*Assigned task:* In your reply, restate all of the records below word for word.

*Data excerpts:*

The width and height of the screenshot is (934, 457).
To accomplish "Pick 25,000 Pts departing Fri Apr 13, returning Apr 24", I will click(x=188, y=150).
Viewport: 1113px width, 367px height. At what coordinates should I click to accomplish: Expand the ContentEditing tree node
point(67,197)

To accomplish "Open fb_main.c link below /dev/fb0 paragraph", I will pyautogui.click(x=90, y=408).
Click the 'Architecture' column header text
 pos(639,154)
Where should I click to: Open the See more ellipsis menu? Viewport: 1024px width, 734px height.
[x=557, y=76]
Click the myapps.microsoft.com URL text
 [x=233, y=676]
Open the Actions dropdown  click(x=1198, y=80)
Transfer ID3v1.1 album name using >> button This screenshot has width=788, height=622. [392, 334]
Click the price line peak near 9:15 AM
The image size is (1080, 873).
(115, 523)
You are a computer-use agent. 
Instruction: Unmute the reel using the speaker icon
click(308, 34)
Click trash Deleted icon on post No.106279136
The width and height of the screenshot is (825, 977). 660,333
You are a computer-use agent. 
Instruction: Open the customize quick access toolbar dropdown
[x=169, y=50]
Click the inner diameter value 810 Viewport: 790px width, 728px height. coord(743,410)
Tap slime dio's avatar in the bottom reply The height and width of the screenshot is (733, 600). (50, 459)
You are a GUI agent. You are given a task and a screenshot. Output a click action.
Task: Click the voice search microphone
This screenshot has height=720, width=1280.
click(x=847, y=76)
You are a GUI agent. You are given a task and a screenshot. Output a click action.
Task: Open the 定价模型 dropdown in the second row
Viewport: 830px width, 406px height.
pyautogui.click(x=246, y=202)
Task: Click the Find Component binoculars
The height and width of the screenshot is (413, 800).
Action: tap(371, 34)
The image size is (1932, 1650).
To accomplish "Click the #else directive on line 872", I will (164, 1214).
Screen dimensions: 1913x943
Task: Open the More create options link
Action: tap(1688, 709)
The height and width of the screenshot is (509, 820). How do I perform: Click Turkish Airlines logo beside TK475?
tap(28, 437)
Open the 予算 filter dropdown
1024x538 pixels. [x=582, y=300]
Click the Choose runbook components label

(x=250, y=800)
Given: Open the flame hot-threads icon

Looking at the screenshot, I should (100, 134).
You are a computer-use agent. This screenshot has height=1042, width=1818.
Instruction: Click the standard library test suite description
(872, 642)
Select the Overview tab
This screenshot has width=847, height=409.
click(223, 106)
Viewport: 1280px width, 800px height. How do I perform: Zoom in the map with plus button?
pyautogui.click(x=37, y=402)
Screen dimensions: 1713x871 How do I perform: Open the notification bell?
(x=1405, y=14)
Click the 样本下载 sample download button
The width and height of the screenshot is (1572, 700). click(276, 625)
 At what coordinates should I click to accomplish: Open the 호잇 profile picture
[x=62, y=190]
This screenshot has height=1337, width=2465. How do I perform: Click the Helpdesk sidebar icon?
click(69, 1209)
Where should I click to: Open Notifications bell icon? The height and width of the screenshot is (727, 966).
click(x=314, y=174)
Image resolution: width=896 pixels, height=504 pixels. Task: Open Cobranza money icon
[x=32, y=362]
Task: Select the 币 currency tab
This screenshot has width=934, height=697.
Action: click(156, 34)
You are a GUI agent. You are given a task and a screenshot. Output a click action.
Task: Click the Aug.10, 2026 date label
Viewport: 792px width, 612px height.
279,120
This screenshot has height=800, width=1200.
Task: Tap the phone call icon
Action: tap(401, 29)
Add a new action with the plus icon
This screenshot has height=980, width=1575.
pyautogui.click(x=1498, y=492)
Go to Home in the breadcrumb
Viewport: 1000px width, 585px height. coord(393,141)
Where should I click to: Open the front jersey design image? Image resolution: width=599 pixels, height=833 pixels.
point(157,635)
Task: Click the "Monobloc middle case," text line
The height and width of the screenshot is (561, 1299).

*Response to this task:*
The width and height of the screenshot is (934, 457).
To accomplish "Pick 25,000 Pts departing Fri Apr 13, returning Apr 24", I will click(x=188, y=150).
Viewport: 1113px width, 367px height. At what coordinates should I click to accomplish: Expand the ContentEditing tree node
point(67,197)

To accomplish "Open fb_main.c link below /dev/fb0 paragraph", I will pyautogui.click(x=90, y=408).
Click the 'Architecture' column header text
 pos(639,154)
Where should I click to: Open the See more ellipsis menu? Viewport: 1024px width, 734px height.
[x=557, y=76]
Click the myapps.microsoft.com URL text
 [x=233, y=676]
Open the Actions dropdown  click(x=1198, y=80)
Transfer ID3v1.1 album name using >> button This screenshot has width=788, height=622. [392, 334]
Click the price line peak near 9:15 AM
The image size is (1080, 873).
(115, 523)
You are a computer-use agent. 
Instruction: Unmute the reel using the speaker icon
click(308, 34)
Click trash Deleted icon on post No.106279136
The width and height of the screenshot is (825, 977). 660,333
You are a computer-use agent. 
Instruction: Open the customize quick access toolbar dropdown
[x=169, y=50]
Click the inner diameter value 810 Viewport: 790px width, 728px height. coord(743,410)
Tap slime dio's avatar in the bottom reply The height and width of the screenshot is (733, 600). (50, 459)
You are a GUI agent. You are given a task and a screenshot. Output a click action.
Task: Click the voice search microphone
This screenshot has height=720, width=1280.
click(x=847, y=76)
You are a GUI agent. You are given a task and a screenshot. Output a click action.
Task: Open the 定价模型 dropdown in the second row
Viewport: 830px width, 406px height.
pyautogui.click(x=246, y=202)
Task: Click the Find Component binoculars
The height and width of the screenshot is (413, 800).
Action: tap(371, 34)
The image size is (1932, 1650).
To accomplish "Click the #else directive on line 872", I will (164, 1214).
Screen dimensions: 1913x943
Task: Open the More create options link
Action: tap(1688, 709)
The height and width of the screenshot is (509, 820). How do I perform: Click Turkish Airlines logo beside TK475?
tap(28, 437)
Open the 予算 filter dropdown
1024x538 pixels. [x=582, y=300]
Click the Choose runbook components label

(x=250, y=800)
Given: Open the flame hot-threads icon

Looking at the screenshot, I should (100, 134).
You are a computer-use agent. This screenshot has height=1042, width=1818.
Instruction: Click the standard library test suite description
(872, 642)
Select the Overview tab
This screenshot has width=847, height=409.
click(223, 106)
Viewport: 1280px width, 800px height. How do I perform: Zoom in the map with plus button?
pyautogui.click(x=37, y=402)
Screen dimensions: 1713x871 How do I perform: Open the notification bell?
(x=1405, y=14)
Click the 样本下载 sample download button
The width and height of the screenshot is (1572, 700). click(276, 625)
 At what coordinates should I click to accomplish: Open the 호잇 profile picture
[x=62, y=190]
This screenshot has height=1337, width=2465. How do I perform: Click the Helpdesk sidebar icon?
click(69, 1209)
Where should I click to: Open Notifications bell icon? The height and width of the screenshot is (727, 966).
click(x=314, y=174)
Image resolution: width=896 pixels, height=504 pixels. Task: Open Cobranza money icon
[x=32, y=362]
Task: Select the 币 currency tab
This screenshot has width=934, height=697.
Action: click(156, 34)
You are a GUI agent. You are given a task and a screenshot. Output a click action.
Task: Click the Aug.10, 2026 date label
Viewport: 792px width, 612px height.
279,120
This screenshot has height=800, width=1200.
Task: Tap the phone call icon
Action: tap(401, 29)
Add a new action with the plus icon
This screenshot has height=980, width=1575.
pyautogui.click(x=1498, y=492)
Go to Home in the breadcrumb
Viewport: 1000px width, 585px height. coord(393,141)
Where should I click to: Open the front jersey design image? Image resolution: width=599 pixels, height=833 pixels.
point(157,635)
Task: Click the "Monobloc middle case," text line
The height and width of the screenshot is (561, 1299).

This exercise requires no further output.